## O problema
Copie na íntegra o texto sobre o teste de replay da Fifa, sem mudar nenhuma palavra ou sinal.
------ Texto ------
Por que falo de tudo isso se o assunto do título é o teste que a Fifa fez no último campeonato mundial de clubes, disputado no Japão e vencido pelo clube espanhol Real Madrid Club de Futbol?

Porque o tal teste viário tinha tudo para ser um fracasso total, pois reservava uma faixa inteira de rolamento, diminuindo o escoamento dos veículos de quatro rodas, quando o espaço requerido pela motocicleta para trafegar poderia ser reduzido de 3,3 metros para 1,6 metros.

E o mesmo pode-se dizer do teste feito pela Fifa no Japão. A forma como foi aplicada a tecnologia do replay provocou mais polêmica. E revelou que não foi feito nenhum estudo sério anterior de como aplicar a televisão e o replay, para que o árbitro pudesse avaliar de forma mais isenta e segura o que havia acontecido no jogo.

A aplicação de eletrônica no futebol é um pedido antigo. Nesse sentido, o futebol é um dos esportes que menos evoluiu. Se tomarmos como exemplo o Futebol Americano, veremos que os estadunidenses começaram a aplicar recursos de vídeo para analisar as jogadas a partir do fim da década de 1960.
------ Extrato de dados ------
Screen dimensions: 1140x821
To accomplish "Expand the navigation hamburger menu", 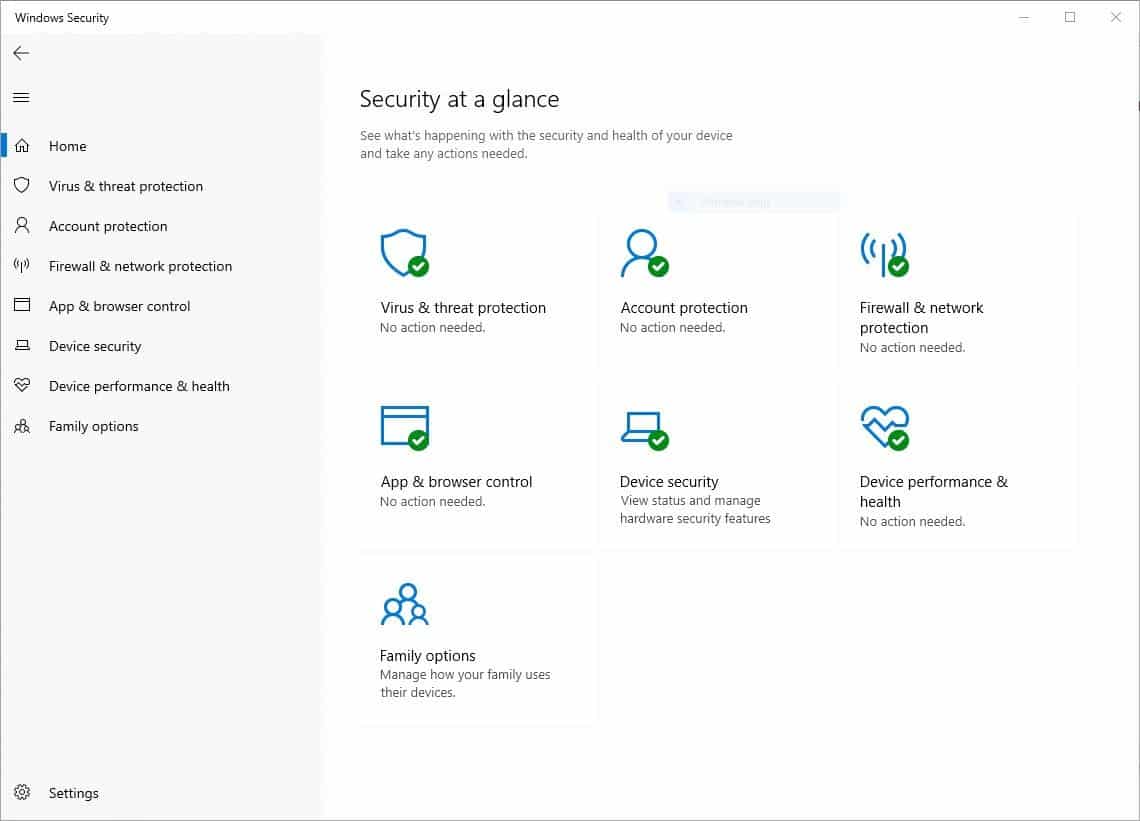I will click(21, 97).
------
## Resposta abaixo
Por que falo de tudo isso se o assunto do título é o teste que a Fifa fez no último campeonato mundial de clubes, disputado no Japão e vencido pelo clube espanhol Real Madrid Club de Futbol?

Porque o tal teste viário tinha tudo para ser um fracasso total, pois reservava uma faixa inteira de rolamento, diminuindo o escoamento dos veículos de quatro rodas, quando o espaço requerido pela motocicleta para trafegar poderia ser reduzido de 3,3 metros para 1,6 metros.

E o mesmo pode-se dizer do teste feito pela Fifa no Japão. A forma como foi aplicada a tecnologia do replay provocou mais polêmica. E revelou que não foi feito nenhum estudo sério anterior de como aplicar a televisão e o replay, para que o árbitro pudesse avaliar de forma mais isenta e segura o que havia acontecido no jogo.

A aplicação de eletrônica no futebol é um pedido antigo. Nesse sentido, o futebol é um dos esportes que menos evoluiu. Se tomarmos como exemplo o Futebol Americano, veremos que os estadunidenses começaram a aplicar recursos de vídeo para analisar as jogadas a partir do fim da década de 1960.